Classically, standard tests such as prothrombin time (PT), activated partial thromboplastin time (aPTT), international normalized ratio (INR), platelet count, and serum fibrinogen level are used to diagnose and treat the coagulopathy on ECMO. However, these tests have more turnover time. Recently, evaluation using rotational thromboelastogram (ROTEM) has gained popularity due to bedside availability and short turnover time (10–15 minutes). Parameters such as maximal clot firmness (MCF), amplitude at 5 minutes (A5) and 10 minutes (A10) accurately predict the function of coagulation system. A5 can provide an accurate estimate of coagulation function in 5 minutes. Platelet aggregometry using ROTEM platelet gives important information regarding qualitative function of platelets.7, 8

The authors would like to discuss case of a 30-day-old, 3.2-kg infant diagnosed with D-transposition of great arteries. The patient was posted for arterial switch operation with integrated ECMO due to severe pulmonary hypertension. General anesthesia was induced, and cardiopulmonary bypass (CPB) was conducted with standard institutional protocols. After completion of procedure, the patient was put on venoarterial ECMO using poly methyl pentane circuit and Sarns centrifugal pump (Terumo Cardiovascular Systems Corp.).

After 40 hours of run on ECMO, the patient developed increased chest drain output. ROTEM analysis revealed deranged intrinsic and extrinsic pathways, and fibrinogen function (Fig. 1).
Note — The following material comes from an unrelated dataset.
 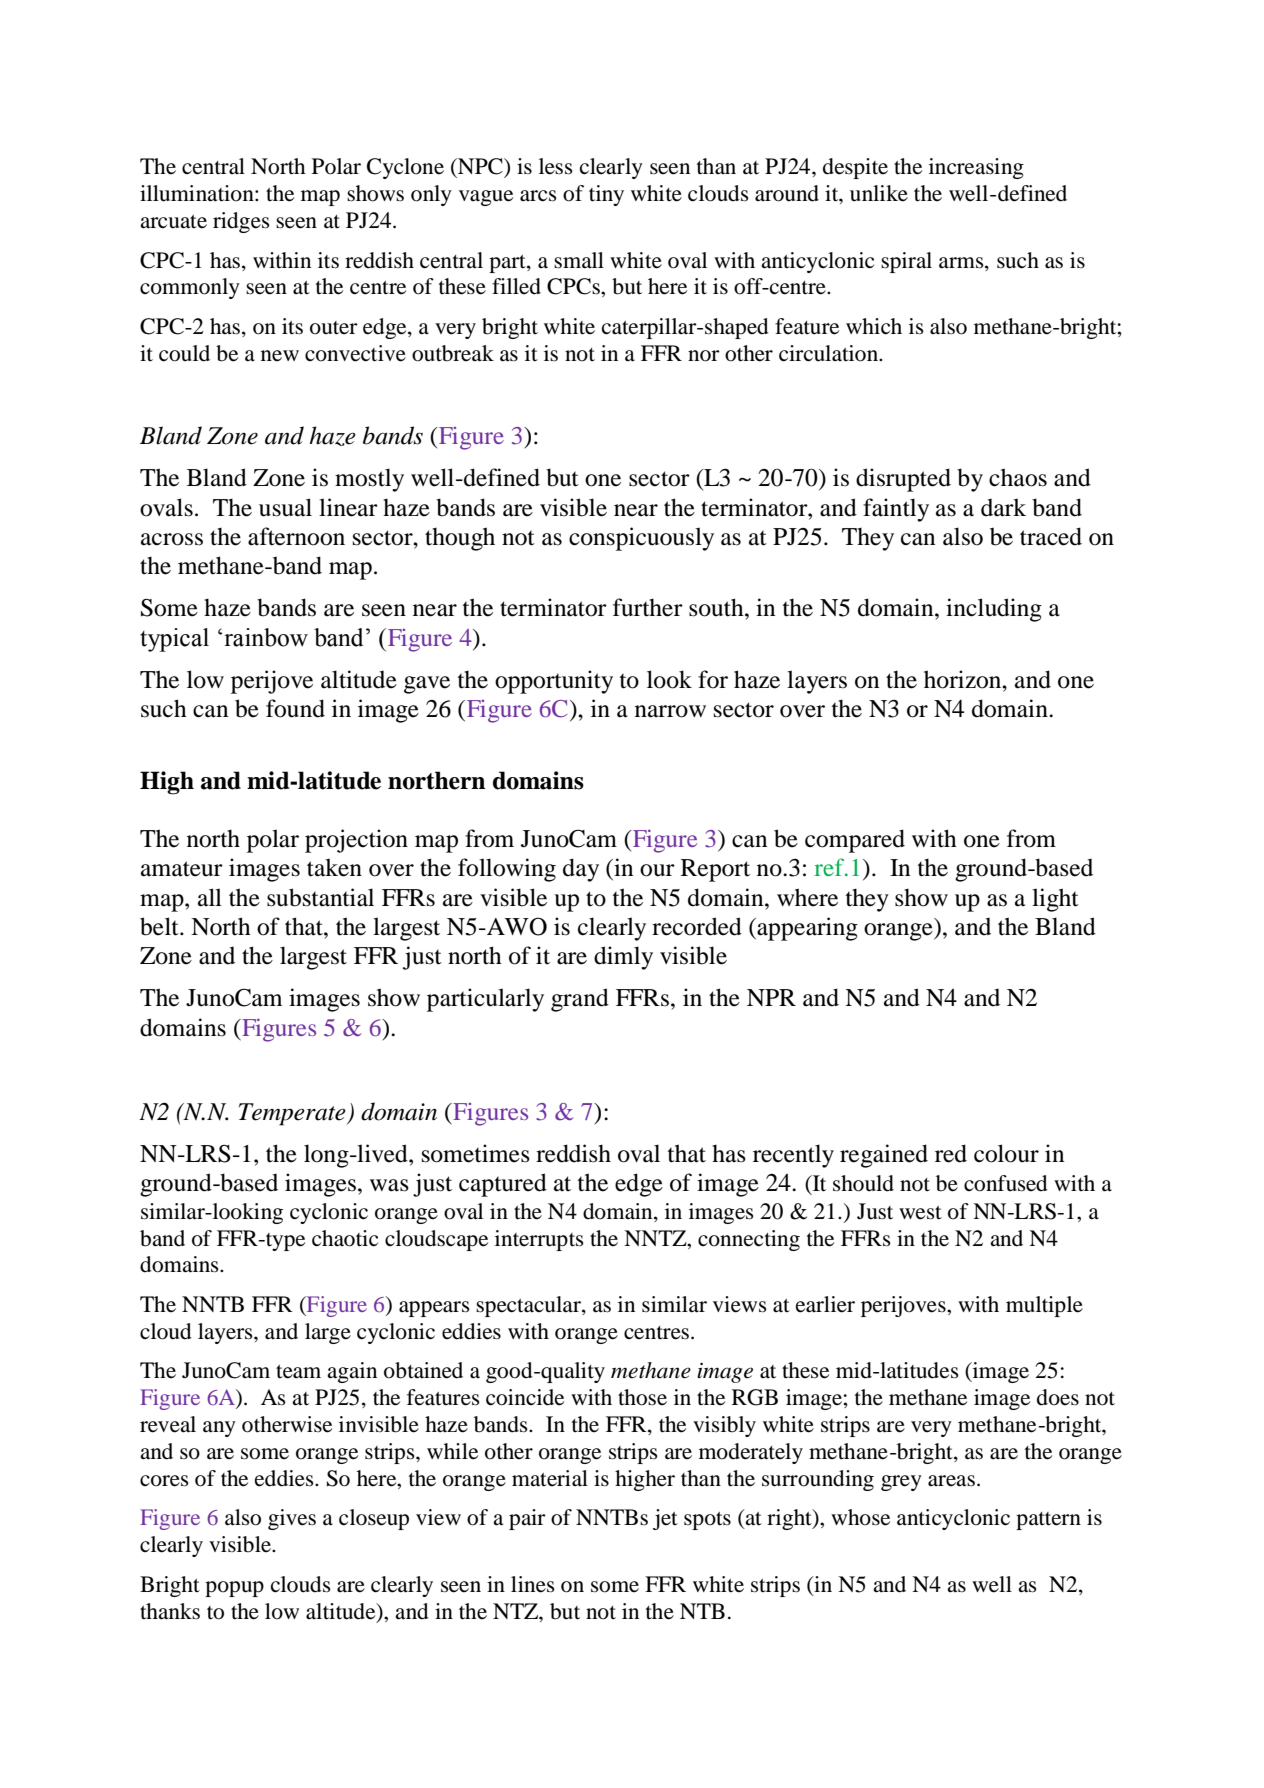 What do you see at coordinates (345, 1238) in the document?
I see `chaotic` at bounding box center [345, 1238].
Analysis using ROTEM. Upper figure shows deranged fibrinogen function, middle shows deranged extrinsic pathway, and the lower shows deranged intrinsic pathway.
Fig. 1
Analysis using ROTEM. Upper figure shows deranged fibrinogen function, middle shows deranged extrinsic pathway, and the lower shows deranged intrinsic pathway.

To treat the coagulopathy, first fresh frozen plasma, then platelets, and finally 8 units of cryoprecipitate were transfused in massive doses. After repeated transfusion of the blood products, chest drain output decreased, but bleeding did not stop completely suggesting an undiagnosed cause.

Though EXTEM and FIBTEM provide information regarding clot strength and fibrinogen levels, it cannot assess the platelet dysfunction. However, qualitative and quantitative platelet changes occur when a neonate receives ECMO. Platelet aggregometry using ROTEM platelet can be useful in such cases for further investigating the cause for bleeding, which may reveal the platelet dysfunction at ADP, TRAP, or ARA receptors.

Conclusion

ROTEM is an accurate and rapid tool for analysis of coagulation pathways. There is both qualitative and quantitative platelet dysfunction on ECMO that cannot be assessed by standard tests. Platelet aggregometry can come up as a valuable tool to assess the platelet dysfunction.